MediX-R1:开放式医学强化学习
MediX-R1: Open Ended Medical Reinforcement Learning
February 26, 2026
作者: Sahal Shaji Mullappilly, Mohammed Irfan Kurpath, Omair Mohamed, Mohamed Zidan, Fahad Khan, Salman Khan, Rao Anwer, Hisham Cholakkal
cs.AI
摘要
我们推出MediX-R1,这是一个面向医学多模态大语言模型(MLLMs)的开放式强化学习框架,能够生成基于临床依据的自由形式答案,突破传统多选题形式的限制。该框架通过分组强化学习对基线视觉语言主干进行微调,并采用专为医学推理设计的复合奖励机制:基于大语言模型的准确性奖励通过严格的是/否判断评估语义正确性;基于医学嵌入的语义奖励用于捕捉同义表述和术语变体;轻量级的格式与模态奖励则用于强化可解释推理和模态识别能力。这种多信号设计为开放式输出提供了稳定且信息丰富的反馈机制,弥补了传统可验证或仅限多选题奖励机制的不足。为量化进展,我们提出了统一评估框架,适用于纯文本及图文混合任务,采用基于参考的大语言模型作为评判者替代脆弱的字符串重叠指标,全面评估语义正确性、推理能力和上下文对齐度。尽管仅使用5.1万条指令样本,MediX-R1在标准医学大语言模型(纯文本)和视觉语言模型(图文混合)基准测试中均取得优异表现,超越主流开源基线模型,尤其在开放式临床任务上实现显著提升。我们的研究表明,结合综合奖励信号与大语言模型评估的开放式强化学习,是实现多模态模型可靠医学推理的可行路径。训练模型、精选数据集及源代码已发布于https://medix.cvmbzuai.com。

++++++++++

■ **动手试试**: 根据这篇介绍MediX-R1的摘要,MediX-R1训练时只用了多少条指令样本?

++++++++++

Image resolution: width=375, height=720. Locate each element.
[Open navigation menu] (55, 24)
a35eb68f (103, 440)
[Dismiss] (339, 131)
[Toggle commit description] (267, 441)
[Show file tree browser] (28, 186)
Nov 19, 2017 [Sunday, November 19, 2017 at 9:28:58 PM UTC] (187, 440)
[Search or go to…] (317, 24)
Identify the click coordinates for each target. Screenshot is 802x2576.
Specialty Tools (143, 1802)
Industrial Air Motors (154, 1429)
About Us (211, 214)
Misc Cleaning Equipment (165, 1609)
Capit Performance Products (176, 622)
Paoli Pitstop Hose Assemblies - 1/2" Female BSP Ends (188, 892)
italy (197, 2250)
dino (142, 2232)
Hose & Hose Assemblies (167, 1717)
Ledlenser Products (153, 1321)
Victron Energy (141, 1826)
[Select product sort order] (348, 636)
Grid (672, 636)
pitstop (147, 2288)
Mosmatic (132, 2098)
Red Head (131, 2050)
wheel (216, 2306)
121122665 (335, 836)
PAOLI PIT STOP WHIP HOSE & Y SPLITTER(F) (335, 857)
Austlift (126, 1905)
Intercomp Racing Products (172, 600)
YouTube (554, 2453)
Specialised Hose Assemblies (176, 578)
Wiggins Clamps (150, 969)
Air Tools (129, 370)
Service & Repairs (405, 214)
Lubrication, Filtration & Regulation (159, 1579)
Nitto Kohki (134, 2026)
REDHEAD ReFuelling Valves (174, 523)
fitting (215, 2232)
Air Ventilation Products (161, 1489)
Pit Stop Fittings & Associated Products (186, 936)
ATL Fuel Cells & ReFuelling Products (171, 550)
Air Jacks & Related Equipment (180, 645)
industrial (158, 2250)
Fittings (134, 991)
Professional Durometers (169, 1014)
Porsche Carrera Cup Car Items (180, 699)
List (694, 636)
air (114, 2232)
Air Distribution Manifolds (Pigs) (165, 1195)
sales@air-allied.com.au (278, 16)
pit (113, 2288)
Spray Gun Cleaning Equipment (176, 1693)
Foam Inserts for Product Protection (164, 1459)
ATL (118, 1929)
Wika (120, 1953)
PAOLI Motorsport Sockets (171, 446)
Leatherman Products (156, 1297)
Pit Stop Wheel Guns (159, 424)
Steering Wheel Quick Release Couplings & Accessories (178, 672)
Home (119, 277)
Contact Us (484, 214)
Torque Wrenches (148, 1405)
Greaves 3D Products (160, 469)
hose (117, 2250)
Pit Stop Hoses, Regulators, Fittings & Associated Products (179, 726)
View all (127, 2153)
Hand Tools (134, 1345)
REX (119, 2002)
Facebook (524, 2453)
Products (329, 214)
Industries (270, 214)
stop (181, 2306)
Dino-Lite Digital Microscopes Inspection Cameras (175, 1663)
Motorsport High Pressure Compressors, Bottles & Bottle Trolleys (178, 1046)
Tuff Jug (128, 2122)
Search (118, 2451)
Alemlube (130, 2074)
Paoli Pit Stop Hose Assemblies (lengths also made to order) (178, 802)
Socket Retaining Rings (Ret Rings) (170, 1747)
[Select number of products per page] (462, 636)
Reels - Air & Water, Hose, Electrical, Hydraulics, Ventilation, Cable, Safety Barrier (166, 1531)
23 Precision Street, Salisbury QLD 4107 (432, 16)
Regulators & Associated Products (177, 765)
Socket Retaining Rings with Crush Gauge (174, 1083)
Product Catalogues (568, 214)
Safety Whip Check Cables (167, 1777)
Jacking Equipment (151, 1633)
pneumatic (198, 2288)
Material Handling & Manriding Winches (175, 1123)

++++++++++

■ **参考作答**: 5.1万条指令样本。